• **Data excerpts**
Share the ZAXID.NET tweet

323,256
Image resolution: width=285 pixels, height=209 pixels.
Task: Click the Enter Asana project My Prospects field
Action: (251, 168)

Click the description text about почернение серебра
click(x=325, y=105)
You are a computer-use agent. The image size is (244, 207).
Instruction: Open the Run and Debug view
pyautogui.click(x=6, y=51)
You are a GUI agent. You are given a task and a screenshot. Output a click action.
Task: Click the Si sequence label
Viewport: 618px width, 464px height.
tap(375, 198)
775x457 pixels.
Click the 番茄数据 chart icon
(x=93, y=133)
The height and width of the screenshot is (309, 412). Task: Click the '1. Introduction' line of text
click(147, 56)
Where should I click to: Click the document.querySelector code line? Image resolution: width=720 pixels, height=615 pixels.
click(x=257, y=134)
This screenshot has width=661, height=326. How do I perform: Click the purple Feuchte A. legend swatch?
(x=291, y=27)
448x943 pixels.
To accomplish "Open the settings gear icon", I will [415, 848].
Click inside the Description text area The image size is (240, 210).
* * *
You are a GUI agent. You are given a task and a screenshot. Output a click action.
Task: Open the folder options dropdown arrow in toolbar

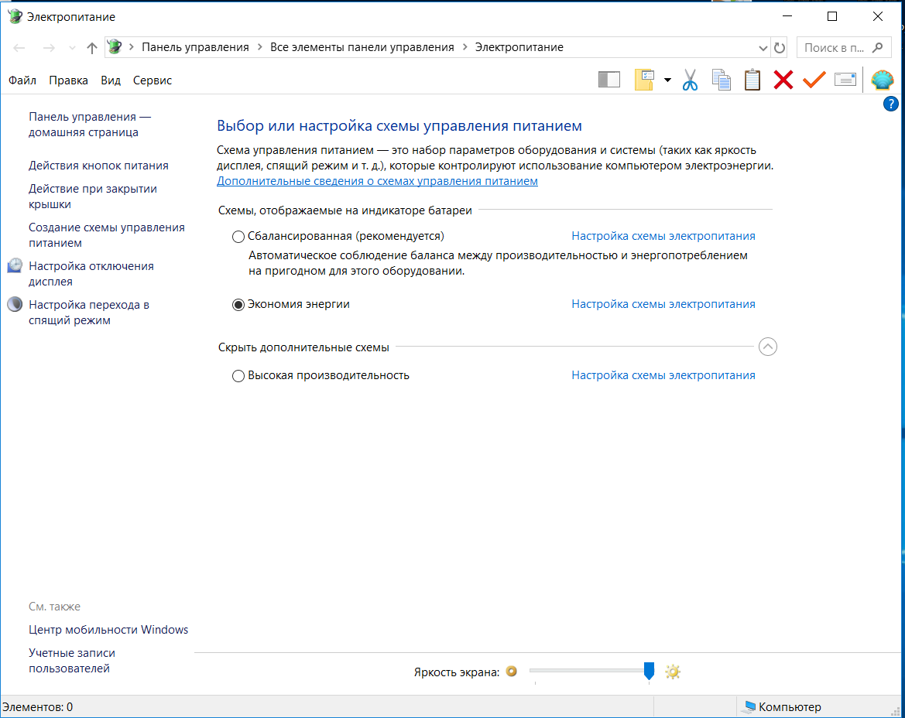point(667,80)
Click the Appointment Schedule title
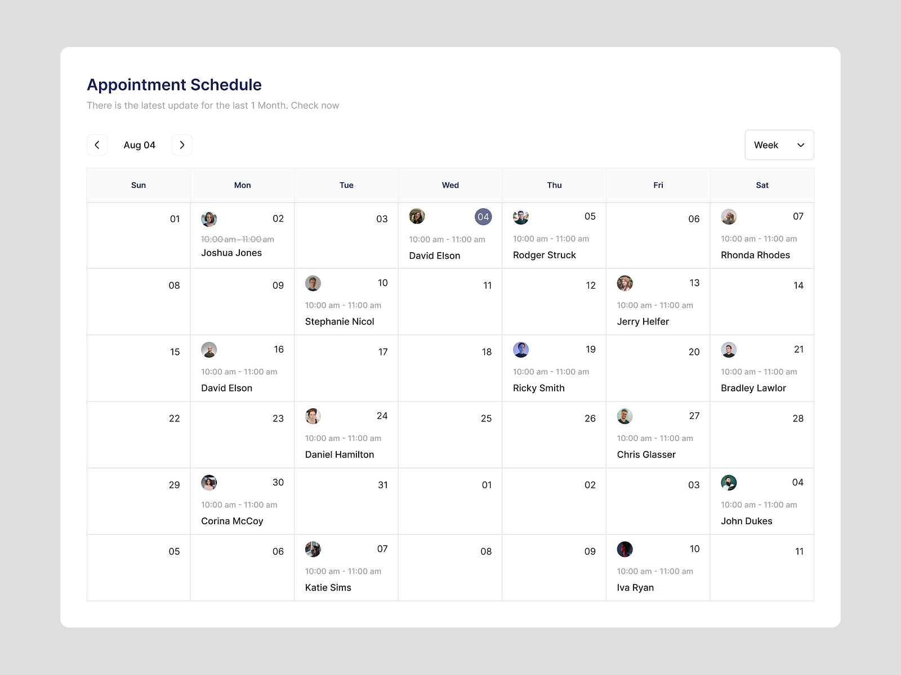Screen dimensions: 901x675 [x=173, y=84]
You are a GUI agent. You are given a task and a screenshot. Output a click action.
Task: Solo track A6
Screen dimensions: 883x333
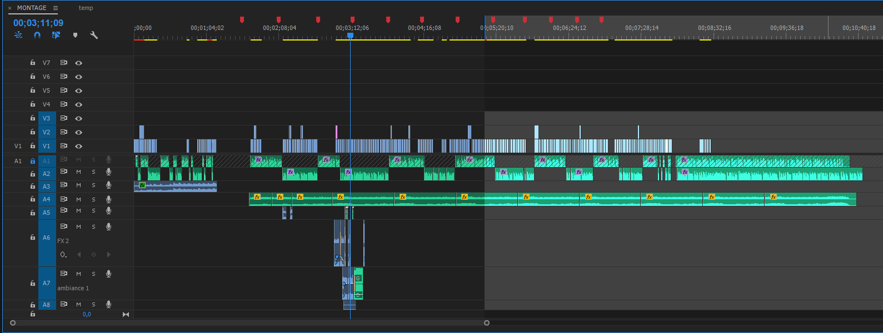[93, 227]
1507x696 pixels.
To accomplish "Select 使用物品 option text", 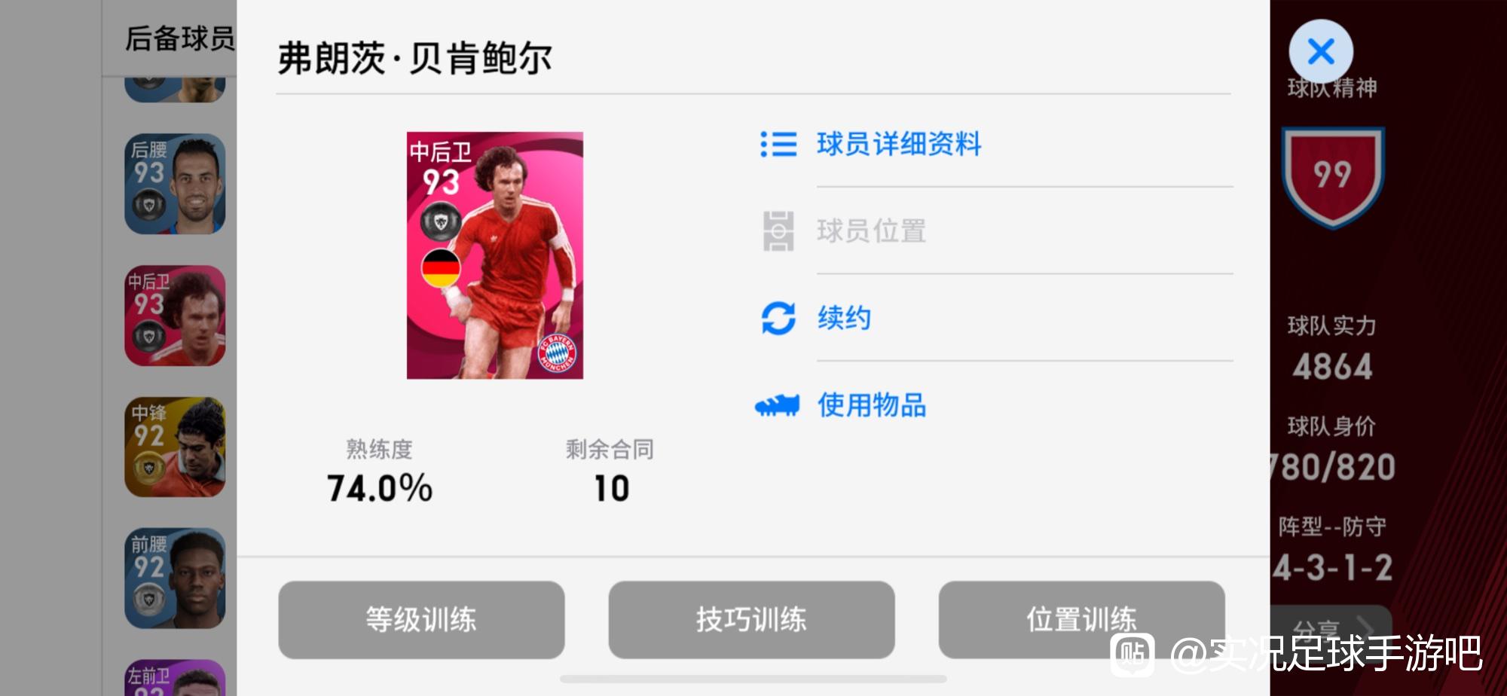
...
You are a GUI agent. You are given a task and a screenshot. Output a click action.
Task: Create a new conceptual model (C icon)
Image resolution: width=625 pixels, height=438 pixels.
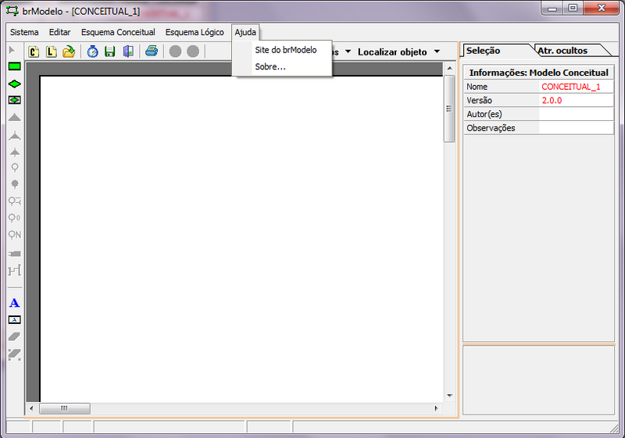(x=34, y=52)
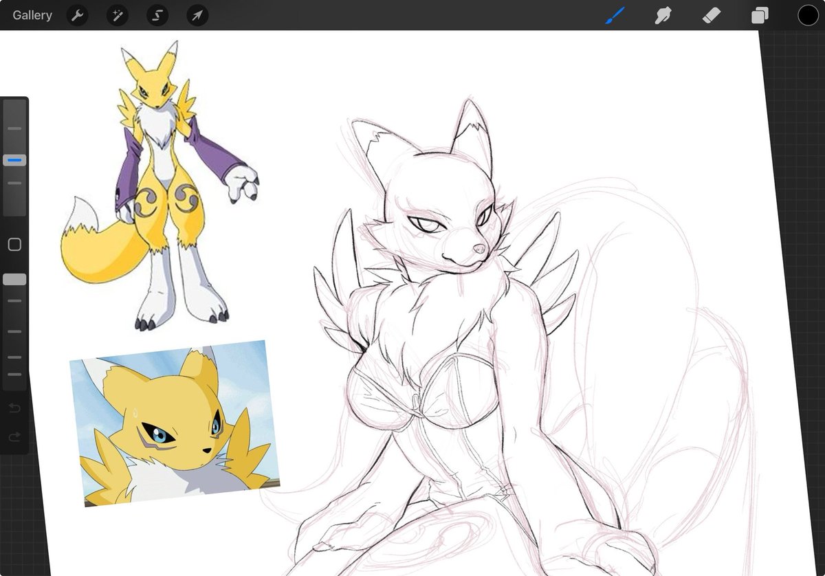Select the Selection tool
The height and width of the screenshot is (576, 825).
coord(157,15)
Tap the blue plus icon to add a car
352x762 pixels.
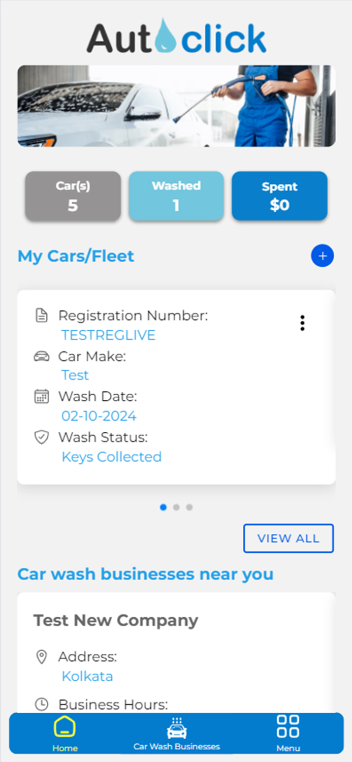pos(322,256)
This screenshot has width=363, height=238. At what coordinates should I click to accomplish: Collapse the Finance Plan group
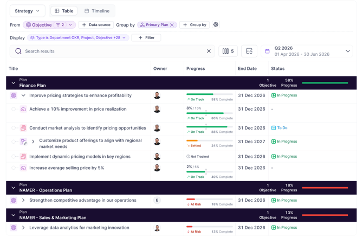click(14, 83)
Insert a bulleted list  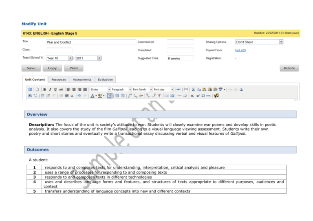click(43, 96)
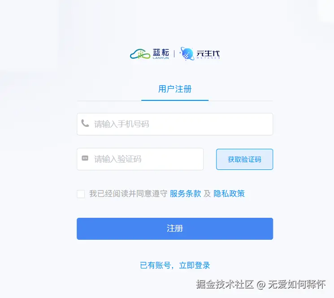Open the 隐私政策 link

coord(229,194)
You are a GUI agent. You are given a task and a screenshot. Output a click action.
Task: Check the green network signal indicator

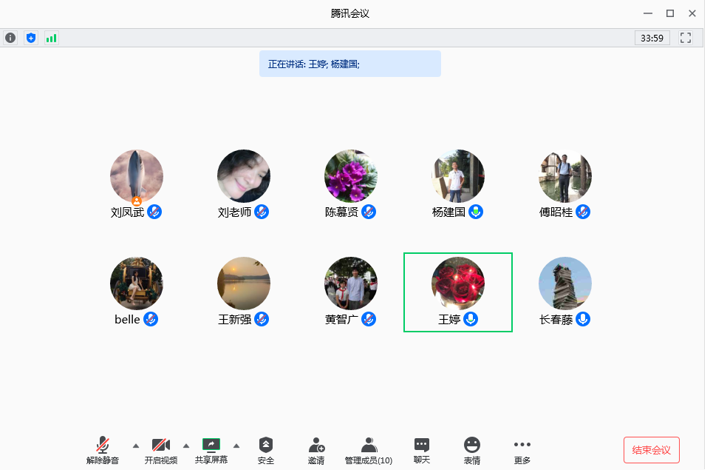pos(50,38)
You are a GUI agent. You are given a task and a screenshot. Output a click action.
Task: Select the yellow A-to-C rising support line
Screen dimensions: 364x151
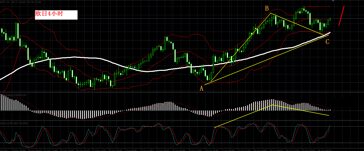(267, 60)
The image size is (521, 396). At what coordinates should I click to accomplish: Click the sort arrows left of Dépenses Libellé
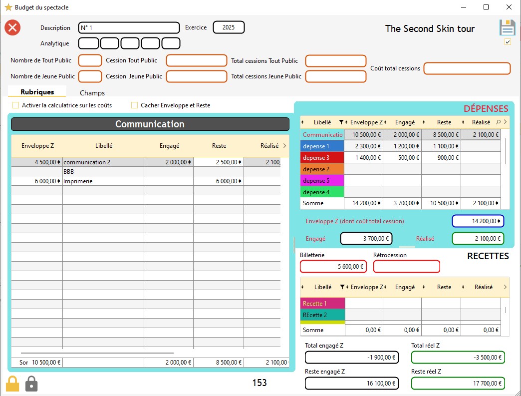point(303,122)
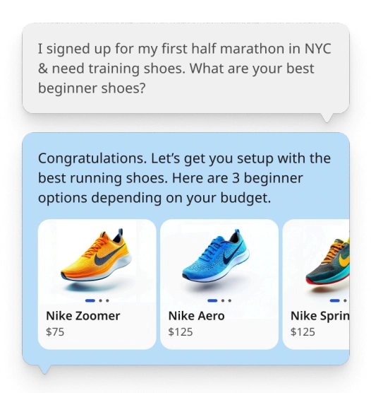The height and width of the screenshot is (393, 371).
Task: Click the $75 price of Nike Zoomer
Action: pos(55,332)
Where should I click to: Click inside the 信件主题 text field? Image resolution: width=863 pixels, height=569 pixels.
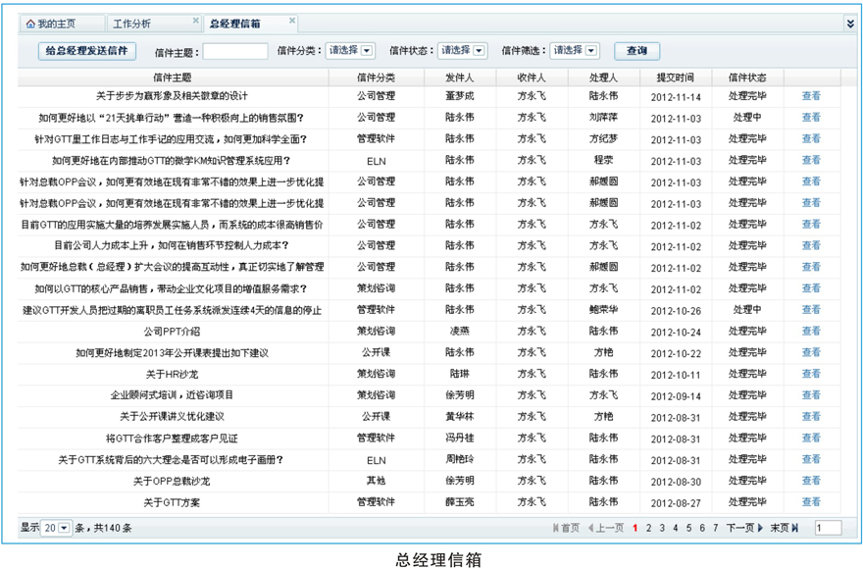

• **Problem to solve**
Scan the records above for the string "inside", then select every line that holds it.

• **Solution for this task**
Click inside the Description text area The image size is (240, 210).
Where should I click to: Click inside the 信件主题 text field? Image resolution: width=863 pixels, height=569 pixels.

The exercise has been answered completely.